:: Data for processing ::
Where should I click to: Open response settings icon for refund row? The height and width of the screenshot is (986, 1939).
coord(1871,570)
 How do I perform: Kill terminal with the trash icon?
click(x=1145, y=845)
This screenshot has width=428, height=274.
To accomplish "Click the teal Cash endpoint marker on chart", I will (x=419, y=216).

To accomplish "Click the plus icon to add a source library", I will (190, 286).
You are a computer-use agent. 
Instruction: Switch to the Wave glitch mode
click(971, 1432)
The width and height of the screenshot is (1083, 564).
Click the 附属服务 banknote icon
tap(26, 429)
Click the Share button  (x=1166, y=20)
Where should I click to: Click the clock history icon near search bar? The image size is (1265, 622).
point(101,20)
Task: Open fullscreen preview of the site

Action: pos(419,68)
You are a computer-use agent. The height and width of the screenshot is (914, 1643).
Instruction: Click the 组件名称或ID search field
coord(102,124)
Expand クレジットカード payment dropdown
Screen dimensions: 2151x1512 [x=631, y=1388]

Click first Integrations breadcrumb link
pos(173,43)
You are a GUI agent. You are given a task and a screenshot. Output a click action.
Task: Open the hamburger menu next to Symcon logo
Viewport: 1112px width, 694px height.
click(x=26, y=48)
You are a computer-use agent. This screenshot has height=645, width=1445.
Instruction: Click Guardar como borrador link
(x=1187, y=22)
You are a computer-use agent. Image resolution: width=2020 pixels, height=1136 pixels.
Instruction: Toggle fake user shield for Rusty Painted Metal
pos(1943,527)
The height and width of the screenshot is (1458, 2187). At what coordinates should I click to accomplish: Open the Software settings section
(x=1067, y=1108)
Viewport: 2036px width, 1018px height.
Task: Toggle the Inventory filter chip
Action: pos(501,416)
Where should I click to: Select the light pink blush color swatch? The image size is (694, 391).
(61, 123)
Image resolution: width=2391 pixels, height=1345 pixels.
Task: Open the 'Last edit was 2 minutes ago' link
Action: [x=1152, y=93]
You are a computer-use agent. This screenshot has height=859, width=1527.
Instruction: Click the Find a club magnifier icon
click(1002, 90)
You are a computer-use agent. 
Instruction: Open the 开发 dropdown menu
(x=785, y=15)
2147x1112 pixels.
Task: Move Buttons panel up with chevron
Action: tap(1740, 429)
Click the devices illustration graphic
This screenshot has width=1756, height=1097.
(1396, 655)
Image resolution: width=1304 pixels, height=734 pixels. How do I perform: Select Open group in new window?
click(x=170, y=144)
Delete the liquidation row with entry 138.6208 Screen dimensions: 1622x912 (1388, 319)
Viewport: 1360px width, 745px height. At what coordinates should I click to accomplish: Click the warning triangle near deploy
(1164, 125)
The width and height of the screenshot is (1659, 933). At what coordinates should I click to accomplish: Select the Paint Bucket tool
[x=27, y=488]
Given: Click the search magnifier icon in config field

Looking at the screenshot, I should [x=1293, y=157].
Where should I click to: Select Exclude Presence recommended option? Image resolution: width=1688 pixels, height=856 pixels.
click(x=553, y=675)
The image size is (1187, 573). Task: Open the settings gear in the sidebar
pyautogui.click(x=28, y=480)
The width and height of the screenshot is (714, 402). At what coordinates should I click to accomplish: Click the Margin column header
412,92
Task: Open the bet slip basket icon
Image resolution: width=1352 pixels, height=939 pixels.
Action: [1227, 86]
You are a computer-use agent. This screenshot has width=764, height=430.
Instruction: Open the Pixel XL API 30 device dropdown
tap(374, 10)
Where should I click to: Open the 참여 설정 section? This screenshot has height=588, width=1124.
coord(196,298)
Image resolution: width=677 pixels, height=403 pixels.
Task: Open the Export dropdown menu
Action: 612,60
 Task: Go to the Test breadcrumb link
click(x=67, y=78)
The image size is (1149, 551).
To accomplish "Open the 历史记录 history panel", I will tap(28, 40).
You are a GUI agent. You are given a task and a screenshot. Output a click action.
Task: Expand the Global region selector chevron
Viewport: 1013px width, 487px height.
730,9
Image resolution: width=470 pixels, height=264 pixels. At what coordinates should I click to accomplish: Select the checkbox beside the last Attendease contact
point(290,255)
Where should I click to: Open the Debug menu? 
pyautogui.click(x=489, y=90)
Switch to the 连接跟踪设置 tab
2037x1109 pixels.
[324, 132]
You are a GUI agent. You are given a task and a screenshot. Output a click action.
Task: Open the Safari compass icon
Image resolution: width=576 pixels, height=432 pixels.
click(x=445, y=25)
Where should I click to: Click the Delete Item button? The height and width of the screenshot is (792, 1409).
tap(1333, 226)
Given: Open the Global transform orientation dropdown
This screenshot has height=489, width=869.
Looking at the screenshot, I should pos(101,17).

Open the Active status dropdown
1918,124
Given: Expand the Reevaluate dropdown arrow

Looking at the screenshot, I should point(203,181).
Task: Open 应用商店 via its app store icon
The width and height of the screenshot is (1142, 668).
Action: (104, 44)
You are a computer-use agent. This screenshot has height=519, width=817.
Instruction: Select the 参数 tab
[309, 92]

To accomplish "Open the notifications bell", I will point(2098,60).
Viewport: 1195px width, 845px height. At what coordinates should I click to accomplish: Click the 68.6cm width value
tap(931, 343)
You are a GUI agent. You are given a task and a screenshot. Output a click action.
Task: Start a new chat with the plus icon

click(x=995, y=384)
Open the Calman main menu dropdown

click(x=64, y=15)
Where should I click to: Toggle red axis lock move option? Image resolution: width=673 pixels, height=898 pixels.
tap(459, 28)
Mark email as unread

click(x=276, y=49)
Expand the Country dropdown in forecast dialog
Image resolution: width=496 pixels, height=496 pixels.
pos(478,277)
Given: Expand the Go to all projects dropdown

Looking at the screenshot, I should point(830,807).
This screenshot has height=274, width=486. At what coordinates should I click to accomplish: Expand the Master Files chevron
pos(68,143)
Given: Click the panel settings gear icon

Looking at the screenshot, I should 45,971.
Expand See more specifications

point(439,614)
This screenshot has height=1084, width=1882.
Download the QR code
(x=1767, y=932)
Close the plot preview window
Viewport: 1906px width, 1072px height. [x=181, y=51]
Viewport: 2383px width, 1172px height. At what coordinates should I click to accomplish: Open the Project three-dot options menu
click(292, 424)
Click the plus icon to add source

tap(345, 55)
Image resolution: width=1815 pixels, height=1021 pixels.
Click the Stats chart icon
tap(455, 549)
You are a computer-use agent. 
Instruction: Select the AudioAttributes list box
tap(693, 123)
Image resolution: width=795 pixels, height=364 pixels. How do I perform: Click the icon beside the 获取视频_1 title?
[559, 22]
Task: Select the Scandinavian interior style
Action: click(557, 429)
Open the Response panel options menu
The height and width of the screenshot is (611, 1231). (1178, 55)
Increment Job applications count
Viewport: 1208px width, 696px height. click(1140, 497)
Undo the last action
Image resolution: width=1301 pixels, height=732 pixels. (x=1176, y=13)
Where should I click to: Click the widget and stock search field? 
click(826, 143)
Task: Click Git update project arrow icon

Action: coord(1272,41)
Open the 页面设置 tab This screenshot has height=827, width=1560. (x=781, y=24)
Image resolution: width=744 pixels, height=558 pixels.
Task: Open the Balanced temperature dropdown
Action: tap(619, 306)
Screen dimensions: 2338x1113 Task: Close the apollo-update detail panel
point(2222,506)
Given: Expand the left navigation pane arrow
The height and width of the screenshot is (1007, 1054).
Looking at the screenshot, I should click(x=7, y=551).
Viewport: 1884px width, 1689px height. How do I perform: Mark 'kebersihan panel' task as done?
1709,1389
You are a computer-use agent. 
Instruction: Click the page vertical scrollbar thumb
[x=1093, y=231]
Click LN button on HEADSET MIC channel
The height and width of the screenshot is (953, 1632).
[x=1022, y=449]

:: To do ::
Look above for every line with the word "will" and copy it.

:: Your response ::
To accomplish "Click the teal Cash endpoint marker on chart", I will (x=419, y=216).
To accomplish "Click the plus icon to add a source library", I will (190, 286).
To accomplish "Open the 历史记录 history panel", I will tap(28, 40).
To accomplish "Open the notifications bell", I will point(2098,60).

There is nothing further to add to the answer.